SMSF Association urges Government to rethink Div 296 Tax
The SMSF Association remains hopeful that proposed legislation introducing a 30% tax on superannuation balances above $3 million (Division 296) may still be amended, citing concerns over its fairness and practicality.
Speaking on the SMSF Adviser podcast, SMSF Association CEO Peter Burgess expressed optimism that the government might reconsider elements of the proposed legislation now that the federal election has passed.
“The implications of taxing unrealised capital gains have been widely criticised, including by influential business leaders,” Burgess said.
Burgess also flagged the start date of 1 July 2025 as a key concern.
Given the delayed passage of the bill, it would be unreasonable to expect trustees to implement changes in less time than originally intended, Burgess said.
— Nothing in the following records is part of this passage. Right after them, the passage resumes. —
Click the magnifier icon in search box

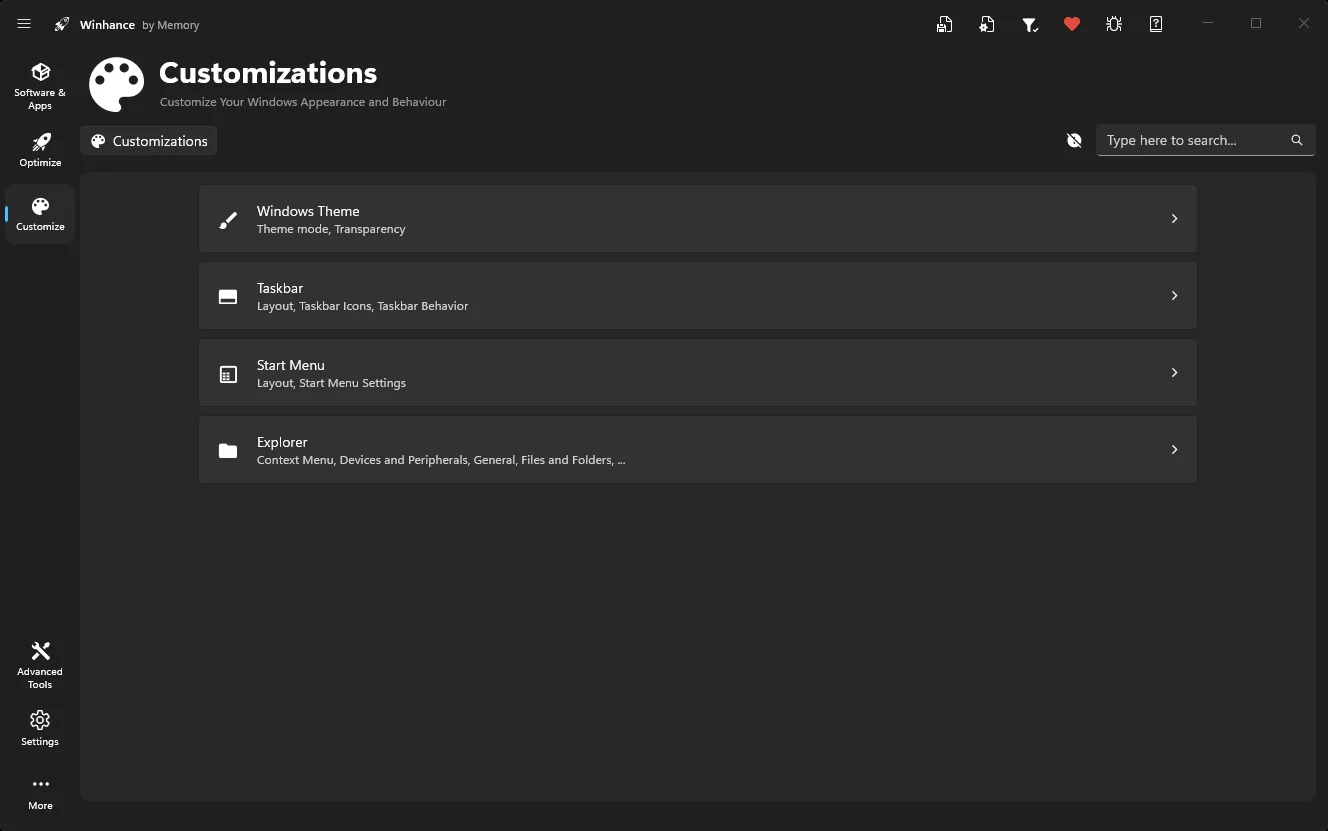(1297, 140)
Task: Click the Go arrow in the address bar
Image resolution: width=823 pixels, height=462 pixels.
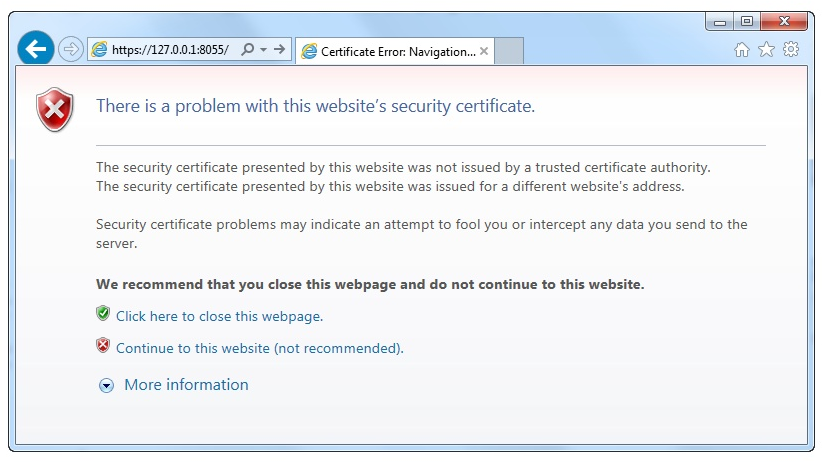Action: tap(280, 49)
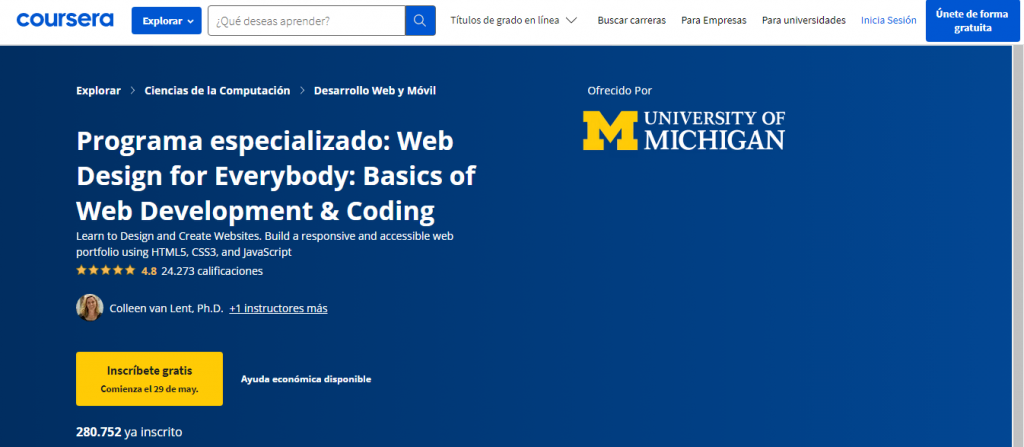
Task: Click Colleen van Lent's profile photo
Action: point(90,308)
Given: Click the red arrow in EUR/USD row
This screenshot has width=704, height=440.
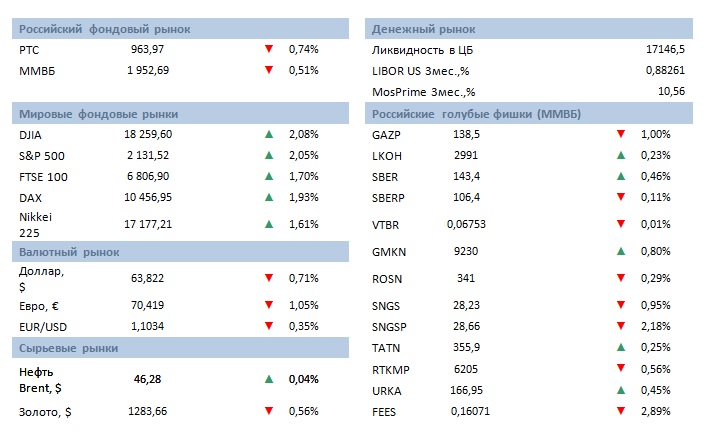Looking at the screenshot, I should click(x=269, y=325).
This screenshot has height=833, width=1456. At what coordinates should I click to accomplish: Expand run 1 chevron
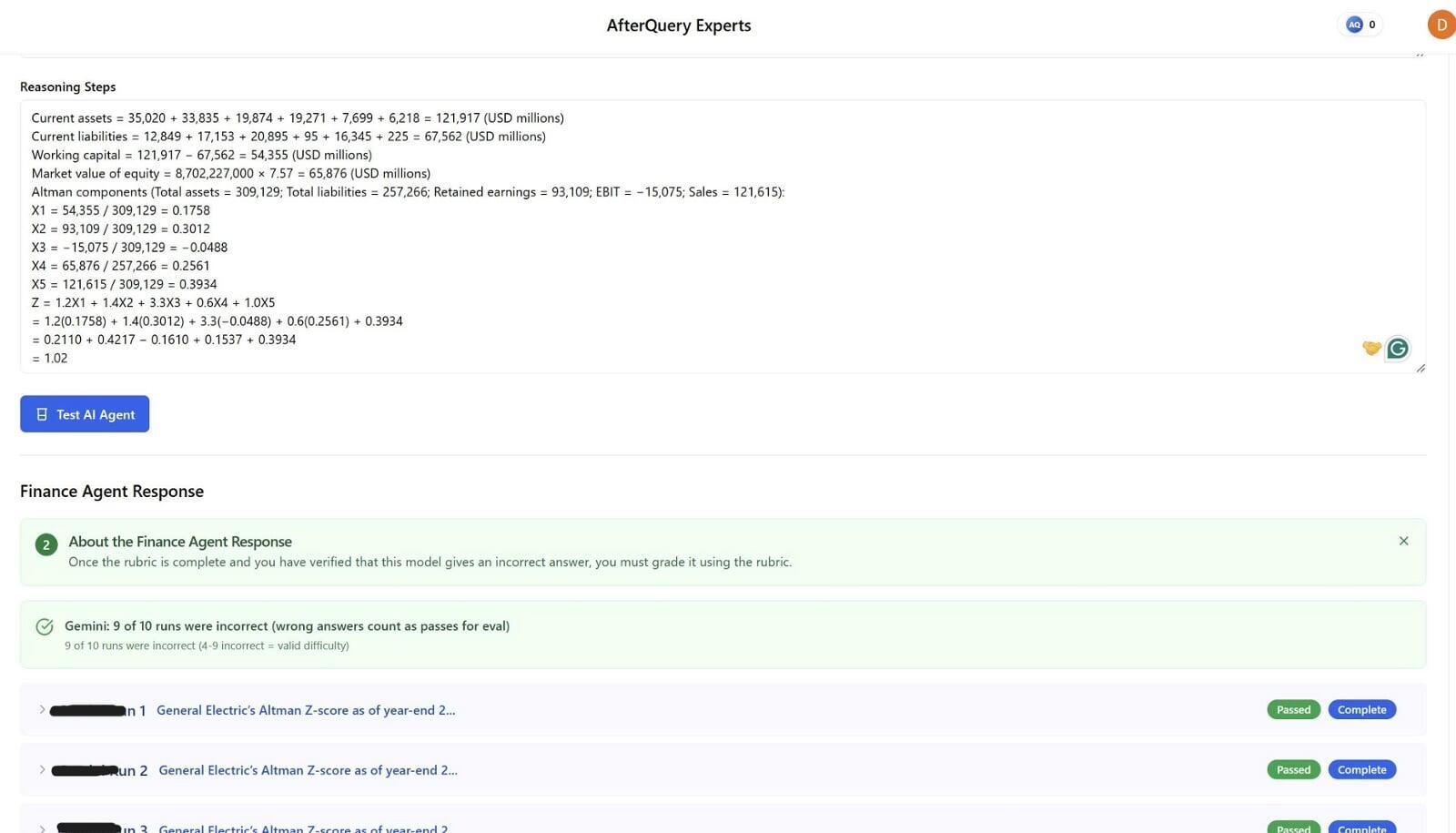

“If this legislation is reintroduced, we would expect to see a revised start date,” he said, noting that even larger APRA-regulated funds are still adjusting systems to comply, despite the law not yet being finalised.
He further warned that taxing unrealised gains would undermine ethical investing and venture capital funding – areas of growing interest among SMSF members aged under 45.
“This isn’t about wealthy individuals dodging tax. This is about supporting the fastest-growing segment of the super sector and aligning with ESG values.”
Burgess said the Association will engage with the Greens and other crossbenchers to highlight the sector’s importance to progressive policy goals.